29 September 2020
Patient sample: Hammond, A
A blog post from our Director of Communications, Alistair Hammond
I started this job almost a year ago. It’s fair to say that plenty has happened. Given events, it was a pretty good time to move from business travel to the healthcare industry. And I can honestly say I love my job.
So – a look back. What have I learnt?
- Unilabs attracts good people.
When I worked at a communications consultancy, our Founding Father was a big believer in mantras, one of them being: “Don’t work with xxxholes.” Sadly, as the consultancy grew and grew, this one ended up as more of a guideline, a “nice-to-have.”

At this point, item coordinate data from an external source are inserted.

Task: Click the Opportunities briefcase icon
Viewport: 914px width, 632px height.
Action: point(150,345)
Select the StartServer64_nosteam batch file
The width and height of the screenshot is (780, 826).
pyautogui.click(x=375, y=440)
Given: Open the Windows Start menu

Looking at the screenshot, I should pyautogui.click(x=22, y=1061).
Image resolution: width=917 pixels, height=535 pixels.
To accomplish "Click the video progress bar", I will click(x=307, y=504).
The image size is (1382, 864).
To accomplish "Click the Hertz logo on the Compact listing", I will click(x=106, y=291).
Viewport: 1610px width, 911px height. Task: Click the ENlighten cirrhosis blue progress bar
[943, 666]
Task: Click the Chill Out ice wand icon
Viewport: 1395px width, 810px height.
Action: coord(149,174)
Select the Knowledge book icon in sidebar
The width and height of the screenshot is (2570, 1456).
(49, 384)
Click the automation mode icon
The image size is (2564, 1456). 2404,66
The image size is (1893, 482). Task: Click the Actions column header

Now, I’m sure there are people in the healthcare industry who live for the financial metrics; maybe everyone I meet is on their best behaviour (Spoiler: nope); and I know that there is always pressure to perform, to deliver. But I haven’t met anyone in this company who doesn’t worry about the patients, who isn’t motivated by improving people’s lives. Who doesn’t care.
It’s easy to be cynical about people, and sometimes it’s justified. Not here. Maybe the work attracts people like this, maybe it’s specific to Unilabs – either way, I love it.
- Unilabs is super-lean.
Having worked as a journalist, a start-up wrangler, and a comms advisor to clients big and small, I recognise the signs of corporate flabbiness: team leaders who are focused on office politics; people with unclear responsibilities; the backbiting that comes from smart people not having enough to do; initiatives that drag on and fizzle out.
That’s not us.
If Unilabs were a person, it would be a long-distance runner with “good-but-not-fancy” shoes, quietly racking up the miles, winning races with minimal body fat and a smile.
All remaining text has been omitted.